**What the task requires:** Please set down exactly the lines from the one that contains "Image resolution: width=963" through the end of the material, leaving out every picture.
[Start of section]
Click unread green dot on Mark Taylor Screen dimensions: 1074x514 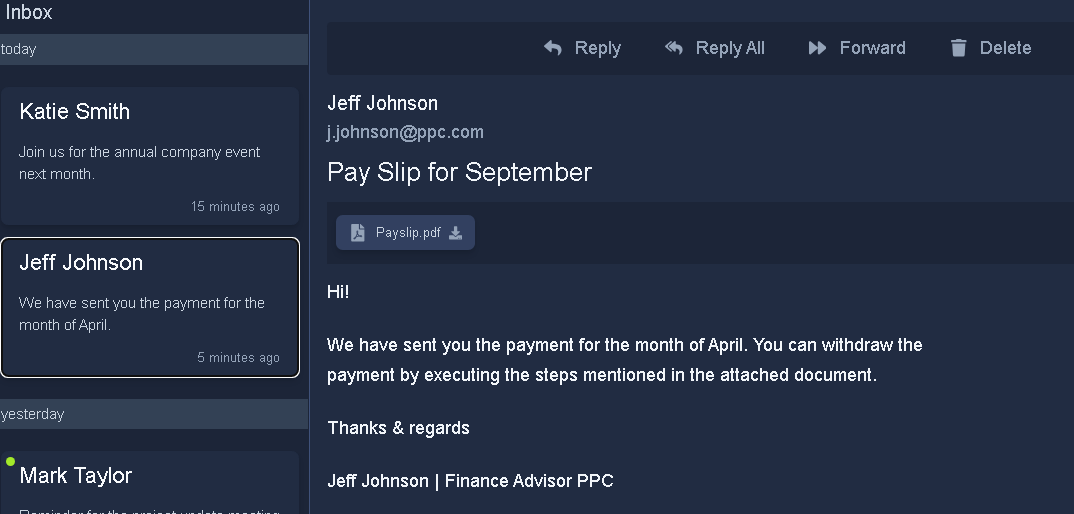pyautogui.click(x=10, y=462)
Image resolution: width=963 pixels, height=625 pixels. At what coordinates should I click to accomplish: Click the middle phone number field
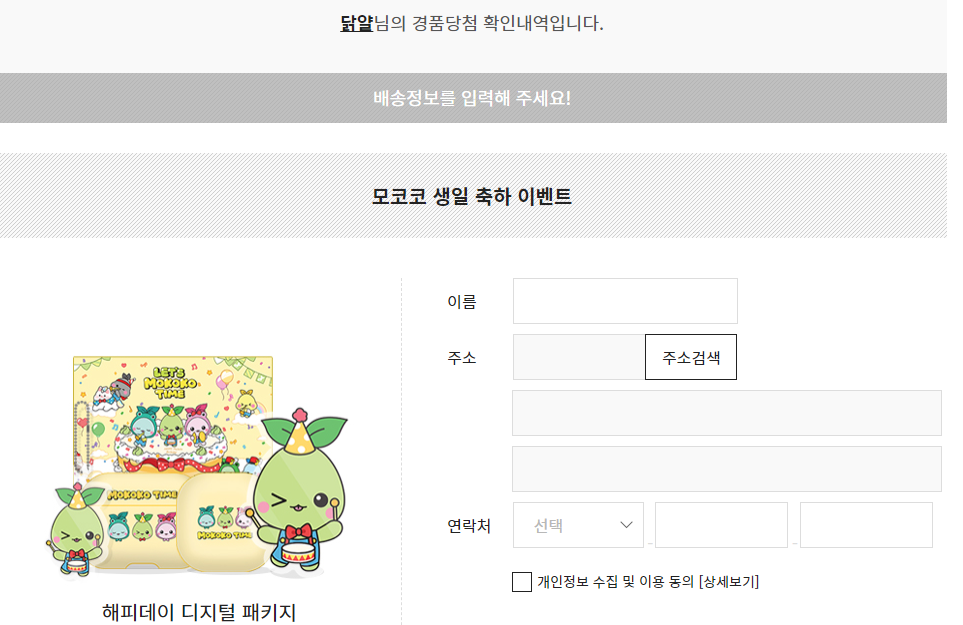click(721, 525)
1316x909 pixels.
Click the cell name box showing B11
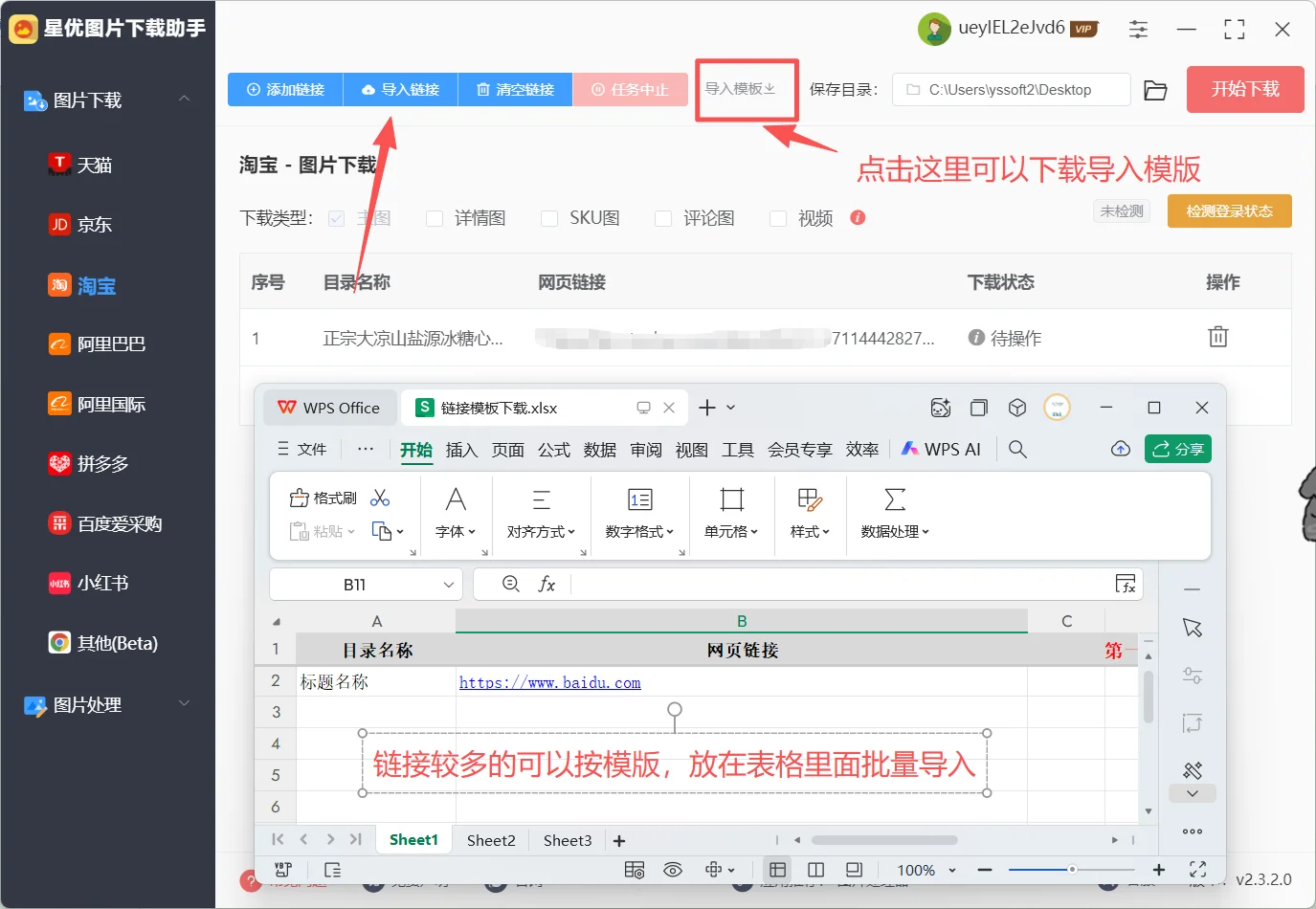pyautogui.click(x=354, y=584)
[End of section]
**Finished task:**
Image resolution: width=963 pixels, height=625 pixels. At what coordinates should I click to accomplish: Click the middle phone number field
click(721, 525)
1316x909 pixels.
Click the cell name box showing B11
pyautogui.click(x=354, y=584)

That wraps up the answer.